What this means is that Whitman can hack away only at a relatively small portion of the payroll without affecting her pledge to “fix education.” (That said, her proposal to give local administrators more discretion in spending the funds they get from the state is an excellent approach.)

The search for WFA has a long history. Ronald Reagan pledged to ferret out enough WFA to cut the federal budget by more than 6% (sometimes he said 10%). One of his first steps, however, was to fire 15 departmental inspectors general, whose jobs involved finding WFA.

Reagan had a touchingly artless view of the prevalence of WFA, derived from his taste for colorful anecdotes. His favorite involved a Chicago welfare queen who had supposedly defrauded the government of $150,000. In real life, the woman had been convicted of receiving $8,000, but never mind that.
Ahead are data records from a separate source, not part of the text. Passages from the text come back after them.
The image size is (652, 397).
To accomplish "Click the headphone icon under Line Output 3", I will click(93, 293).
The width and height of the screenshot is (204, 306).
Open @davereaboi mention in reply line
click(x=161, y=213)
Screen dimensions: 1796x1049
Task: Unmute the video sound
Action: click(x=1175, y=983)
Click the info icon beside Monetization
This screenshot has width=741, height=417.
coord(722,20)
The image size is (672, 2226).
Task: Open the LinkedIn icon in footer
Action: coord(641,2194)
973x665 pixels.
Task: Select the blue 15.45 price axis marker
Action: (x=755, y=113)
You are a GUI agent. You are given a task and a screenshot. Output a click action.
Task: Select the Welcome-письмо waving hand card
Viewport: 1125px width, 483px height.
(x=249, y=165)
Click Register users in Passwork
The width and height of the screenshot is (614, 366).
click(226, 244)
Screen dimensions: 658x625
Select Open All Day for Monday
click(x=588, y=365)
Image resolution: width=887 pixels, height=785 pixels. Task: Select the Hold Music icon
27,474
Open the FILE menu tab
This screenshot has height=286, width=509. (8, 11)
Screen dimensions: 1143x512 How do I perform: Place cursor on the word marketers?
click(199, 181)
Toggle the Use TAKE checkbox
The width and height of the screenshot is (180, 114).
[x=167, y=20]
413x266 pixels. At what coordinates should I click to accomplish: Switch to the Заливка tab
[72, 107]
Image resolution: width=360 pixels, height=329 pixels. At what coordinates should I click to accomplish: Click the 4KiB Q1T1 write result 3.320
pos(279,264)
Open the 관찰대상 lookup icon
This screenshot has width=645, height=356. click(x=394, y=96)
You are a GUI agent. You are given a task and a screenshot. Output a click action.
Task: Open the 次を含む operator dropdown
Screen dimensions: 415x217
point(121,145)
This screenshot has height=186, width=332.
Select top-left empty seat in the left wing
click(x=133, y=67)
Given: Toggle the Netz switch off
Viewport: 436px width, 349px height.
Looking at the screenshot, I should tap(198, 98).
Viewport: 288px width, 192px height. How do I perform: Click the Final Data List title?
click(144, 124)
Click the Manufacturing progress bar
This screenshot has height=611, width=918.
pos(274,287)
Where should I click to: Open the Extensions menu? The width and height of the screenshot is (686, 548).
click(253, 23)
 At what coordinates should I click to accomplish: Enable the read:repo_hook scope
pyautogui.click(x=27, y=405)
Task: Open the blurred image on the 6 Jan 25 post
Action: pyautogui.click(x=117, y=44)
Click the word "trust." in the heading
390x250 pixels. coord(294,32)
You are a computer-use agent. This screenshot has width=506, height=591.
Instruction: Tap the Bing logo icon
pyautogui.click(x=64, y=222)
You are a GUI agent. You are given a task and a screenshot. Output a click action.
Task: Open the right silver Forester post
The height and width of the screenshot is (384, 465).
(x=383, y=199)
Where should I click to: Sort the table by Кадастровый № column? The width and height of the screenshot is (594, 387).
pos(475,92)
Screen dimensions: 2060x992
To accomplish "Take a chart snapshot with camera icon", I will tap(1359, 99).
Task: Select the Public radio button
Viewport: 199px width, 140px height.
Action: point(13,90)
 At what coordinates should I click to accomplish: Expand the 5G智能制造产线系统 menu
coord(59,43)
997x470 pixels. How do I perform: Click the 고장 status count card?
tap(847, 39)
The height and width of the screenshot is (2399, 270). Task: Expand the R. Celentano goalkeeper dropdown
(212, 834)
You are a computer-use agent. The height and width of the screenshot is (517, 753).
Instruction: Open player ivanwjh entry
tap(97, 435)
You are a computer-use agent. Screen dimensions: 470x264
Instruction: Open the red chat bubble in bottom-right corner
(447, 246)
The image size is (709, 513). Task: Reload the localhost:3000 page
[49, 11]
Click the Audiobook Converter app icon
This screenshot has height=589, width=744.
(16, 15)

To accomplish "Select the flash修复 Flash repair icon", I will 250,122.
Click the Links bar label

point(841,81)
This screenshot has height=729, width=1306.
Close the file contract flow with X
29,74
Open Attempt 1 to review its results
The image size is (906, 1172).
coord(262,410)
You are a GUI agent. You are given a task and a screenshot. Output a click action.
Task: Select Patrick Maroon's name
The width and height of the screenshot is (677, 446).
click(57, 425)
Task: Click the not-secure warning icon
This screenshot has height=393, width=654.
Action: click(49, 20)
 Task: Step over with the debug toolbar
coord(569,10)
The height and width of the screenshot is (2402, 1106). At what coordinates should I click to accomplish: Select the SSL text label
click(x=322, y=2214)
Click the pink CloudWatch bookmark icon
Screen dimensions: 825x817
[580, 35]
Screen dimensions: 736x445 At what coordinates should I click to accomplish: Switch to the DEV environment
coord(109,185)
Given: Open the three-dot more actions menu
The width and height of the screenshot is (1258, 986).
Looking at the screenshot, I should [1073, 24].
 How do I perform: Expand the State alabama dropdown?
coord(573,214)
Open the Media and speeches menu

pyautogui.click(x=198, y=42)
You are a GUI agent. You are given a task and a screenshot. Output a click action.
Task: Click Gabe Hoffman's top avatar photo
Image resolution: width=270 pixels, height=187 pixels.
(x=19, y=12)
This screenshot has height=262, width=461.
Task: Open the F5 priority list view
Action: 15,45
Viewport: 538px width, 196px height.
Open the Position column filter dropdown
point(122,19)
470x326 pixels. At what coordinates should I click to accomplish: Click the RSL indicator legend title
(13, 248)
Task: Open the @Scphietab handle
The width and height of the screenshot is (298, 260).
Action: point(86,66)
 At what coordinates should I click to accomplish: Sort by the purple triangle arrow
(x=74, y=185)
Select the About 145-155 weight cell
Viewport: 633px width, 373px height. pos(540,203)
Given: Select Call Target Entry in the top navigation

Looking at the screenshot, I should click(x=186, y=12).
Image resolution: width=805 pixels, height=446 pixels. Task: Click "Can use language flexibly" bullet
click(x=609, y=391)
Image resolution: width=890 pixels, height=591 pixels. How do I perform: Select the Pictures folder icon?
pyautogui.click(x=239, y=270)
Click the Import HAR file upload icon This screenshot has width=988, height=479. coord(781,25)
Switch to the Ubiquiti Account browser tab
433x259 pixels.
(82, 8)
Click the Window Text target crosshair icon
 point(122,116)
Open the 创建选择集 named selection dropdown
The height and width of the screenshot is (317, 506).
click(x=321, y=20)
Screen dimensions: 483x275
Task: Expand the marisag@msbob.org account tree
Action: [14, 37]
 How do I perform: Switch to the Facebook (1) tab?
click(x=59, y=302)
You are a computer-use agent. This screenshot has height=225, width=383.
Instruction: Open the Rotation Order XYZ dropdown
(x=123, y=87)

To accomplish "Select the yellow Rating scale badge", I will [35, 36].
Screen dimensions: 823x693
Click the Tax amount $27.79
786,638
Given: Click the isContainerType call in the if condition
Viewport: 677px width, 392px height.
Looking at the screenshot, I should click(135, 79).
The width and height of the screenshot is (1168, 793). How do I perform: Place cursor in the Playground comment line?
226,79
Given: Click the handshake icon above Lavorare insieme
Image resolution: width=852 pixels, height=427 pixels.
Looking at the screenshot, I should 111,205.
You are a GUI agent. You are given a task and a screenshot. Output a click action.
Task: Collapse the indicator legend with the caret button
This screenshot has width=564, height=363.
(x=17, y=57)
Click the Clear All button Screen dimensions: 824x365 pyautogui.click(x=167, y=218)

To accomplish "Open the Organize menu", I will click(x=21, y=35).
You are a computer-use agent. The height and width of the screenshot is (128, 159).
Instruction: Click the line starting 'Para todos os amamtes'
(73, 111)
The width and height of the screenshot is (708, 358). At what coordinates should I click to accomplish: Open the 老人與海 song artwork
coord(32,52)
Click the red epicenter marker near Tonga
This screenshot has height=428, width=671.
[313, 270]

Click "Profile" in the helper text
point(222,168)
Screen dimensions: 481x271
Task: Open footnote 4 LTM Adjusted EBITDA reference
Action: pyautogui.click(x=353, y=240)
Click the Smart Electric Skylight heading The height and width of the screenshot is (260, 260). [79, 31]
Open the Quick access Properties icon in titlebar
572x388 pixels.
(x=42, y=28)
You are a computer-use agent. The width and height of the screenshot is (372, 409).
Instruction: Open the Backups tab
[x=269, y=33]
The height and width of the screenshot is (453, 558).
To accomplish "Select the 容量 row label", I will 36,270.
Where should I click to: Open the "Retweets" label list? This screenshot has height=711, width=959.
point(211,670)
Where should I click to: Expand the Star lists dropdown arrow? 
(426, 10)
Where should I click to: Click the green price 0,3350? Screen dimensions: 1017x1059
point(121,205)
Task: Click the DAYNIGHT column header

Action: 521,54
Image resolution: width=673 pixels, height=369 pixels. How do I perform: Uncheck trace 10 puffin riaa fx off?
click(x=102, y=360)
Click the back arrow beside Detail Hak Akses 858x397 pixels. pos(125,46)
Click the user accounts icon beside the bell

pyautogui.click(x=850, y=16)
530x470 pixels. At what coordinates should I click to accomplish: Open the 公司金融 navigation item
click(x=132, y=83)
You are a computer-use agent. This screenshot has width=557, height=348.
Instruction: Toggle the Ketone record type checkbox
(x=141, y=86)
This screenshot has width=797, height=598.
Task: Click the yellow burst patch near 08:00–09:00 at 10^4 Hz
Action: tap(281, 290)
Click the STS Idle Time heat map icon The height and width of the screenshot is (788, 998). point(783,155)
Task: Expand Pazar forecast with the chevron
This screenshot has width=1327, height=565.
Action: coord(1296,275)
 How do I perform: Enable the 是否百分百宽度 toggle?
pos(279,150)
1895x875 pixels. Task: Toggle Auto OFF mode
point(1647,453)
Reagan trotted out the story so often that his aides would nudge one another when they detected his windup, as if to say, “Here he goes again.”

Reagan impaneled the so-called Grace Commission, whose chairman, industrialist J. Peter Grace, promised to unearth billions of dollars of the elusive WFA. The commission’s eventual proposals included taxing Social Security benefits, adding soy meat-extender to school lunches ($84-million savings over three years), and eliminating the regulatory agencies that oversaw industries represented by the panel’s members.

Then there was Gov. Arnold Schwarzenegger’s promise to “blow up the boxes” of state government. To this end, he created the California Performance Review, a sort of junior Grace Commission instructed to reorganize the government along hyper-efficient lines.

The panel mounted the predictable attack on regulatory boards that annoyed influential business leaders. Many boards it proposed killing were well-regarded bodies that conducted their work in public; their jobs would be taken over by bureaucrats making decisions in their office suites, possibly after soliciting input from the governor’s campaign contributors.

Hodson observes that WFA campaigns often are not fiscal, but ideological. “It’s about what you define as waste,” he says. Berkeley grads think that building UC Merced was a waste of money, Cal State faculty think UC professors are overpaid, businessmen with Cadillac healthcare plans think Medi-Cal is a waste, advocates for the homeless point to the tax breaks enjoyed by the wealthy.

Lord knows there’s waste and fraud in government -- overpayments to crooked Medicare providers, civil servants who don’t pull their weight, programs that live on long after their original rationale is dead and buried. But ferreting it out can’t be done ideologically, casually or on the cheap: The supposedly money-saving furloughs of workers at the Franchise Tax Board are projected to cost the state $363 million in tax collections this year, because they include employees assigned to enforcing the tax rules.

History shows us that the WFA yield is always far smaller than is predicted or pledged at campaign time. That’s because WFA projections are almost always pulled out of a hat. They’re designed to sound impressive -- billions always sound bigger than millions (as they should). WFA is almost always a weapon used by challengers against incumbents, because it’s always easier to issue blanket condemnations when you don’t have the knowledge that comes from experience.

Once these challengers get into office, they discover the hard truth that the search for waste, fraud and abuse often leads to a big empty hole in the sand. By then, of course, it’s too late to remind them that when they devoted their campaign rhetoric to the subject, it was our time they were wasting.